● **Your task**:
Beginning with the line that holds "The image size is (1118, 736).", write out each line exactly as it stands until the end of the data, and include no pictures.

(Saved entries)
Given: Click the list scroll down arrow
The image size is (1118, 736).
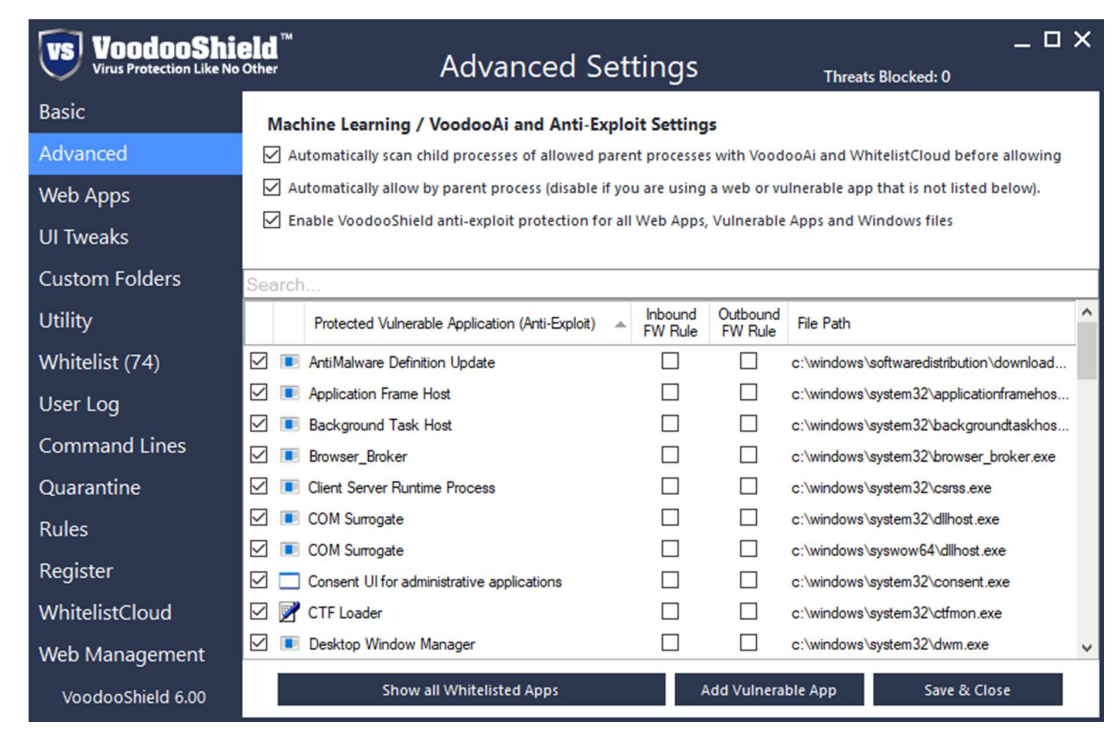Looking at the screenshot, I should click(x=1087, y=648).
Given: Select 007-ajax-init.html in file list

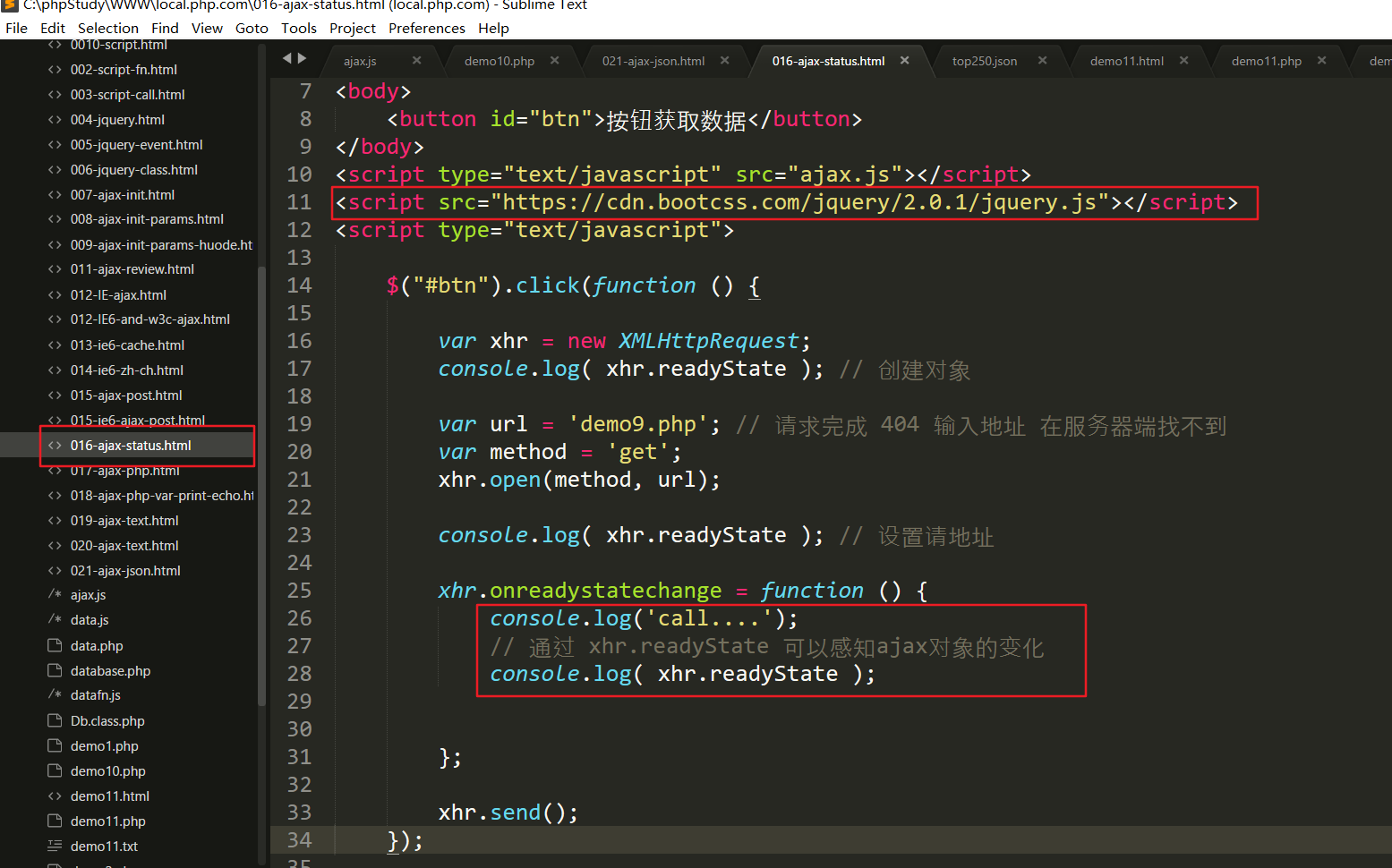Looking at the screenshot, I should pos(123,195).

● **Completed exercise**:
The image size is (1118, 736).
Looking at the screenshot, I should click(x=1087, y=648).
Given: Select 007-ajax-init.html in file list

Looking at the screenshot, I should pos(123,195).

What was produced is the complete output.